Zero Comments Thus Far

Okay, the interface isn't the easiest. I can improve that. But still, you don't have to register or anything to comment. Just click on the comment link beneath the featured story.

Sunday, December 18, 2005

Planted PR Stories Not News to Military


From LA Times: December 18, 2005


U.S. officials in Iraq knew that a contractor was paying local papers. Discretion was the key. U.S. military officials in Iraq were fully aware that a Pentagon contractor regularly paid Iraqi newspapers to publish positive stories about the war, and made it clear that none of the stories should be traced to the United States, according to several current and former employees of Lincoln Group, the Washington-based contractor.

In contrast to assertions by military officials in Baghdad and Washington, interviews and Lincoln Group documents show that the information campaign waged over the last year was designed to cloak any connection to the U.S. military.

A number of workers who carried out Lincoln Group's offensive, including a $20-million two-month contract to influence public opinion in Iraq's restive Al Anbar province, describe a campaign that was unnecessarily costly, poorly run and largely ineffective at improving America's image in Iraq.Turns out Karen Hughes was just the public face of our propaganda efforts. And yes, it can be argued that influencing public opinion is intrinsic to fighting every war, but has it ever failed so completely as this. Undermining the Free Press in Iraq, paying these ridiculous amounts to Iraqi journalists further reinforce an inpenatratable cloud of suspicion we will not be able to clear for generations.

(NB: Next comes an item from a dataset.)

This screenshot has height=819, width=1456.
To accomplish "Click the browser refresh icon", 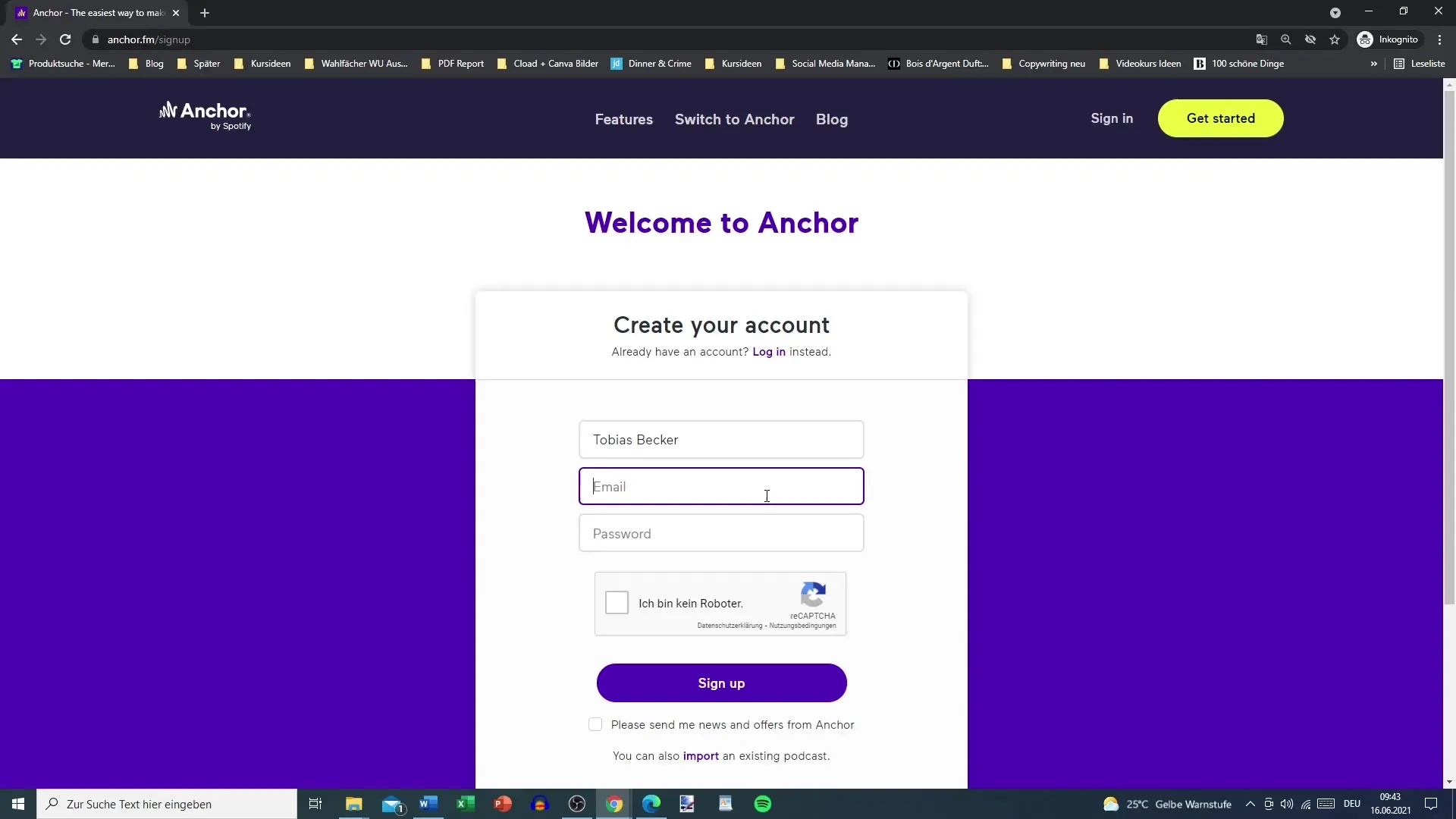I will point(64,39).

Saturday, December 17, 2005

Cato Institute Latest to Suffer from Abramoff Investigation


From New York Times: Dec 17, 2005

A senior scholar at the Cato Institute, the respected libertarian research organization, has resigned after revelations that he took payments from the lobbyist Jack Abramoff in exchange for writing columns favorable to his clients.

The scholar, Doug Bandow, who wrote a column for the Copley News Service in addition to serving as a Cato fellow, acknowledged to executives at the organization that he had taken money from Mr. Abramoff after he was confronted about the payments by a reporter from BusinessWeek Online.

This shocking admission reveals the depths of financial corruption that reaches its tentacles not only in all three Branches of Government, but also in its think tanks, its trusted research and idea centers. For Bandow to extol the indefensible supporters of sweatshop, prison-like, labor on Northern Mariana as a shining example of free market seems to be a stretch even for the Cato Institute. Are the oft-quoted, Copley News Service really anti-government regulation enough to support this off shore embarrassment without tampering? Surely, Libertarians do not support the intimidative, neo-indentured servitude corporations over the rights of oppressed laborers unable to escape their situation.



Friday, December 16, 2005

Hear All Sides

Okay, since John Williams is the center of so many politically charged Americans, I figured why not start a blog that lets his friends and family members argue with each other in a safe and equitable place. I figure, at least, we all don't have to get mass emails blasted, at most, we can create a dynamic place for our own brand of political debate and discourse. So, World of John Williams, are you up for it?